The future for e-health
We have tried to raise some issues for e-health which we think will interfere with any potential benefits. None of these issues are hard to overcome. We are, however, concerned that these limitations are not being addressed as they appear over and over again in the limitations sections of research papers. Improvements in the design of studies, the development of systems that involve users from the beginning and considering models of therapeutic support would help. We know that benefit is associated with more sessions of internet treatment and so a science of engagement and adherence needs to be developed. What is absent is the investigation of the specific effects on service user-professional consultations and some consideration of the cost–benefit and therapeutic alliance benefits of providing human support. A race towards robotic provision of psychological therapy and support seems inappropriate when we can train the healthcare workforce to provide blended therapy. We have only carried out a straw poll but we believe that service users would prefer this option.

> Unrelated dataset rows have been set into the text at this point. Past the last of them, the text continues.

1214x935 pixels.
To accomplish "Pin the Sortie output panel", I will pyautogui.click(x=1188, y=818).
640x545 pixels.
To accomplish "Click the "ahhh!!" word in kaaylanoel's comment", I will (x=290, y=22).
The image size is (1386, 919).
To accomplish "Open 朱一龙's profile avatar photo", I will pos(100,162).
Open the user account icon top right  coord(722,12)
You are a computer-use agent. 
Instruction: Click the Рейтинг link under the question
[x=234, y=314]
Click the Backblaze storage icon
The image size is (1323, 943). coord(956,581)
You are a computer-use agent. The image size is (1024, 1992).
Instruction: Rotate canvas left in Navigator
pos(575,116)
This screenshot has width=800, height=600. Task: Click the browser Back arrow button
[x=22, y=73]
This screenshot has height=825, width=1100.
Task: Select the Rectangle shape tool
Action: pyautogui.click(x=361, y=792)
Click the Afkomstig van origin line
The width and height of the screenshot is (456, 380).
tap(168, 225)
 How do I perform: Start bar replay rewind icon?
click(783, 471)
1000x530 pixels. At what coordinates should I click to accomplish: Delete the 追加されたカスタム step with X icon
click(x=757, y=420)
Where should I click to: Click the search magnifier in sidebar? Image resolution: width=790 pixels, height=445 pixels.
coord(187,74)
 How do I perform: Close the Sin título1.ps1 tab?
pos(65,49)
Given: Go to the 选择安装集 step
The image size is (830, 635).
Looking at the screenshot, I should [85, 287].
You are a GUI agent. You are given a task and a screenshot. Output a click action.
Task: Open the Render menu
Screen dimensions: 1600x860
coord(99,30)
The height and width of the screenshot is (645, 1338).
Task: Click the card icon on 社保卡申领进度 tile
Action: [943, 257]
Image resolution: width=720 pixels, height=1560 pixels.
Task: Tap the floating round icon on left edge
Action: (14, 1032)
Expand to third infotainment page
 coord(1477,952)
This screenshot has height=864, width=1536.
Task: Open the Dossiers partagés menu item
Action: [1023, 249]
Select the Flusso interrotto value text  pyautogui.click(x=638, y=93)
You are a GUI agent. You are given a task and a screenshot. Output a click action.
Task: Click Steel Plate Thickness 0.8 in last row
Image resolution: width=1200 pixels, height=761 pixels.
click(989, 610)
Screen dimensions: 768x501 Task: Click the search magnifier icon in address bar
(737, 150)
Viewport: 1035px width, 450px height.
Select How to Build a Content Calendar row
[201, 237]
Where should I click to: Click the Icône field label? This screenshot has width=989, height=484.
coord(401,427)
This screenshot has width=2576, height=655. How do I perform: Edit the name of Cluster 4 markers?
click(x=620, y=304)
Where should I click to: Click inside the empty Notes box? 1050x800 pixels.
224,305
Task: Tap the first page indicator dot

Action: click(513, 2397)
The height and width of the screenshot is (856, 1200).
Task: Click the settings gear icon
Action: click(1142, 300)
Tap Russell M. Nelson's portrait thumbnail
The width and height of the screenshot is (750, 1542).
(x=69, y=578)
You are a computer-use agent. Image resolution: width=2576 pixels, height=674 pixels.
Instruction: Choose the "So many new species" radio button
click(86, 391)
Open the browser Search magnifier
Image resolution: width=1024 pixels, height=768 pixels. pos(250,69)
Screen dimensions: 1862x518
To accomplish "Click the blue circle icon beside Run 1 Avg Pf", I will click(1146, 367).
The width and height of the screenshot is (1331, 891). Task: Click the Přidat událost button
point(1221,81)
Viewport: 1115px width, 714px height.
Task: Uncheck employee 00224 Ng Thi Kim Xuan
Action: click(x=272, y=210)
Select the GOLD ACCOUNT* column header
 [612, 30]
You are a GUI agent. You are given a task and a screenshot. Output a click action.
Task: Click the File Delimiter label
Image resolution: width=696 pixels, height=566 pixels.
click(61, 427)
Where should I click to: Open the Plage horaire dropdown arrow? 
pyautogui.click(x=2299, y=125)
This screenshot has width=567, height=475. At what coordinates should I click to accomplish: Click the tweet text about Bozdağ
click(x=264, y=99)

We should not paint the future as being too bleak. We know what the problems are and we know that involving people with mental health problems at each stage is crucial in defining the use and presentation of e-health interventions. The new wave is to collect data remotely, try to identify events that influence mental health or provide monitoring more remotely without the need to interfere with the everyday life of the person with mental health problems. This has potential to identify personalised pinch points, such as early sleep problems, indicating a relapse even before these signals are noticeable to the individual. This could provide individuals with chronic relapsing mental health difficulties with more sophisticated control to avert crises. But again this is only likely to be important if service users are involved in the development of the monitored outcomes, the technology to measure them and the definition of the support they need to manage these potential crises. Finally of course we need to know how they are used in practice, something where there are few data outside the realms of a randomised controlled trial. Only by collecting these data too can we hope to maximise the potential of digital health.
Declaration of interest
The authors report no conflicts of interest. The authors alone are responsible for the content and writing of this article.